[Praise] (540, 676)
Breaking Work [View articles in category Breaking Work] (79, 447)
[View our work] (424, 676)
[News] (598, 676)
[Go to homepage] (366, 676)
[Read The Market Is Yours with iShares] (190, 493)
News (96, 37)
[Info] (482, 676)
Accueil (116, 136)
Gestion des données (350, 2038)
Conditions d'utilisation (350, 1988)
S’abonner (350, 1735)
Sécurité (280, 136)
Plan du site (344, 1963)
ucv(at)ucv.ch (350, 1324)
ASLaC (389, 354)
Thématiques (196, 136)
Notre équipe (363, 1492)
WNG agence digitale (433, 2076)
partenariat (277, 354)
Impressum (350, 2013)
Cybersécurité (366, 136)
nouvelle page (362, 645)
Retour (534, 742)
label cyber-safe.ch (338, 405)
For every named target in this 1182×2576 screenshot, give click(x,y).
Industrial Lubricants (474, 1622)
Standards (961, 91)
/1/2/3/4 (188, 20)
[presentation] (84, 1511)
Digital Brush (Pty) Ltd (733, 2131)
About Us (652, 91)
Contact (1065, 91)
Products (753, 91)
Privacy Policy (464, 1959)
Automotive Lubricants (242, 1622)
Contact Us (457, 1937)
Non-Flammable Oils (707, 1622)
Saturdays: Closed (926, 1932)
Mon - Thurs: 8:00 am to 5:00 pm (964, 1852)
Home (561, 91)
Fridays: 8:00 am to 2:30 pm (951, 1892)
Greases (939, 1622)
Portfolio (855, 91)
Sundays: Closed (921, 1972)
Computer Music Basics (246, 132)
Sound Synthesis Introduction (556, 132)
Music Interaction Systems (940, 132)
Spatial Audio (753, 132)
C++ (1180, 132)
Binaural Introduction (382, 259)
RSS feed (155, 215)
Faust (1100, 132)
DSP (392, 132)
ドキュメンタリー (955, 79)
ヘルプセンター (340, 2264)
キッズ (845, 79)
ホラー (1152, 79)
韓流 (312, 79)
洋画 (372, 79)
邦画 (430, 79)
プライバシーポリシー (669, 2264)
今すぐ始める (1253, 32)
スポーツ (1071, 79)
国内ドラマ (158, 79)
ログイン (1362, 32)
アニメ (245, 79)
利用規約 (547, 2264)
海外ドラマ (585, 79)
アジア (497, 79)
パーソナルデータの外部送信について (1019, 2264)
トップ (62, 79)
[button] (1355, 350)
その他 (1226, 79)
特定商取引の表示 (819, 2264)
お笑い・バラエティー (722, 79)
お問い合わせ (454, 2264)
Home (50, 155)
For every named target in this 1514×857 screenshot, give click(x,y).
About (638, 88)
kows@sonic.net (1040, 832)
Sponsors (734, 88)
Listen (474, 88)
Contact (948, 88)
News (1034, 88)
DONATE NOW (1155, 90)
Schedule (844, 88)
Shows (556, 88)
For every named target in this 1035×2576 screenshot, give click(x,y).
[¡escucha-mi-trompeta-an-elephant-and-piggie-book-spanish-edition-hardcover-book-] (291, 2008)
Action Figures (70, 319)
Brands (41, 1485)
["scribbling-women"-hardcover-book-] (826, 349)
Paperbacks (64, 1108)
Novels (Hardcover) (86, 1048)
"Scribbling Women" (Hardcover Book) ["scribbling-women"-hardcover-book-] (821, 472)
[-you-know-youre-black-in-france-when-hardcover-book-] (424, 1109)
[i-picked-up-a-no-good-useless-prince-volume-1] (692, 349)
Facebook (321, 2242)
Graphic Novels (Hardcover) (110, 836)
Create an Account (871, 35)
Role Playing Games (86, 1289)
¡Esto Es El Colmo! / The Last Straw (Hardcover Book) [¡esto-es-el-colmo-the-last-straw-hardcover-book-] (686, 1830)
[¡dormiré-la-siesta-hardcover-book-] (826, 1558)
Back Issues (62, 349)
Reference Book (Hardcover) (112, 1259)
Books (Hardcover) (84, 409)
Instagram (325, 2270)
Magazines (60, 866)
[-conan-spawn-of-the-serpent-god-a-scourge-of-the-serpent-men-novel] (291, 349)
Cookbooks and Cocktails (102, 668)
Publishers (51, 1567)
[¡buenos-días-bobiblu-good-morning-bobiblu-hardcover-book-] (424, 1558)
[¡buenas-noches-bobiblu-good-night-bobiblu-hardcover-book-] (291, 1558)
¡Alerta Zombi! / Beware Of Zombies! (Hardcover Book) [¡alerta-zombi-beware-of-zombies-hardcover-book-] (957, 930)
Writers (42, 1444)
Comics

──────────────────────────────

Copy out each of the records above line by line, with no change to any character.

* FULL SOLUTION *
[Praise] (540, 676)
Breaking Work [View articles in category Breaking Work] (79, 447)
[View our work] (424, 676)
[News] (598, 676)
[Go to homepage] (366, 676)
[Read The Market Is Yours with iShares] (190, 493)
News (96, 37)
[Info] (482, 676)
Accueil (116, 136)
Gestion des données (350, 2038)
Conditions d'utilisation (350, 1988)
S’abonner (350, 1735)
Sécurité (280, 136)
Plan du site (344, 1963)
ucv(at)ucv.ch (350, 1324)
ASLaC (389, 354)
Thématiques (196, 136)
Notre équipe (363, 1492)
WNG agence digitale (433, 2076)
partenariat (277, 354)
Impressum (350, 2013)
Cybersécurité (366, 136)
nouvelle page (362, 645)
Retour (534, 742)
label cyber-safe.ch (338, 405)
For every named target in this 1182×2576 screenshot, give click(x,y).
Industrial Lubricants (474, 1622)
Standards (961, 91)
/1/2/3/4 (188, 20)
[presentation] (84, 1511)
Digital Brush (Pty) Ltd (733, 2131)
About Us (652, 91)
Contact (1065, 91)
Products (753, 91)
Privacy Policy (464, 1959)
Automotive Lubricants (242, 1622)
Contact Us (457, 1937)
Non-Flammable Oils (707, 1622)
Saturdays: Closed (926, 1932)
Mon - Thurs: 8:00 am to 5:00 pm (964, 1852)
Home (561, 91)
Fridays: 8:00 am to 2:30 pm (951, 1892)
Greases (939, 1622)
Portfolio (855, 91)
Sundays: Closed (921, 1972)
Computer Music Basics (246, 132)
Sound Synthesis Introduction (556, 132)
Music Interaction Systems (940, 132)
Spatial Audio (753, 132)
C++ (1180, 132)
Binaural Introduction (382, 259)
RSS feed (155, 215)
Faust (1100, 132)
DSP (392, 132)
ドキュメンタリー (955, 79)
ヘルプセンター (340, 2264)
キッズ (845, 79)
ホラー (1152, 79)
韓流 (312, 79)
洋画 (372, 79)
邦画 (430, 79)
プライバシーポリシー (669, 2264)
今すぐ始める (1253, 32)
スポーツ (1071, 79)
国内ドラマ (158, 79)
ログイン (1362, 32)
アニメ (245, 79)
利用規約 (547, 2264)
海外ドラマ (585, 79)
アジア (497, 79)
パーソナルデータの外部送信について (1019, 2264)
トップ (62, 79)
[button] (1355, 350)
その他 (1226, 79)
特定商取引の表示 (819, 2264)
お笑い・バラエティー (722, 79)
お問い合わせ (454, 2264)
Home (50, 155)
For every named target in this 1514×857 screenshot, give click(x,y).
About (638, 88)
kows@sonic.net (1040, 832)
Sponsors (734, 88)
Listen (474, 88)
Contact (948, 88)
News (1034, 88)
DONATE NOW (1155, 90)
Schedule (844, 88)
Shows (556, 88)
For every named target in this 1035×2576 screenshot, give click(x,y).
[¡escucha-mi-trompeta-an-elephant-and-piggie-book-spanish-edition-hardcover-book-] (291, 2008)
Action Figures (70, 319)
Brands (41, 1485)
["scribbling-women"-hardcover-book-] (826, 349)
Paperbacks (64, 1108)
Novels (Hardcover) (86, 1048)
"Scribbling Women" (Hardcover Book) ["scribbling-women"-hardcover-book-] (821, 472)
[-you-know-youre-black-in-france-when-hardcover-book-] (424, 1109)
[i-picked-up-a-no-good-useless-prince-volume-1] (692, 349)
Facebook (321, 2242)
Graphic Novels (Hardcover) (110, 836)
Create an Account (871, 35)
Role Playing Games (86, 1289)
¡Esto Es El Colmo! / The Last Straw (Hardcover Book) [¡esto-es-el-colmo-the-last-straw-hardcover-book-] (686, 1830)
[¡dormiré-la-siesta-hardcover-book-] (826, 1558)
Back Issues (62, 349)
Reference Book (Hardcover) (112, 1259)
Books (Hardcover) (84, 409)
Instagram (325, 2270)
Magazines (60, 866)
[-conan-spawn-of-the-serpent-god-a-scourge-of-the-serpent-men-novel] (291, 349)
Cookbooks and Cocktails (102, 668)
Publishers (51, 1567)
[¡buenos-días-bobiblu-good-morning-bobiblu-hardcover-book-] (424, 1558)
[¡buenas-noches-bobiblu-good-night-bobiblu-hardcover-book-] (291, 1558)
¡Alerta Zombi! / Beware Of Zombies! (Hardcover Book) [¡alerta-zombi-beware-of-zombies-hardcover-book-] (957, 930)
Writers (42, 1444)
Comics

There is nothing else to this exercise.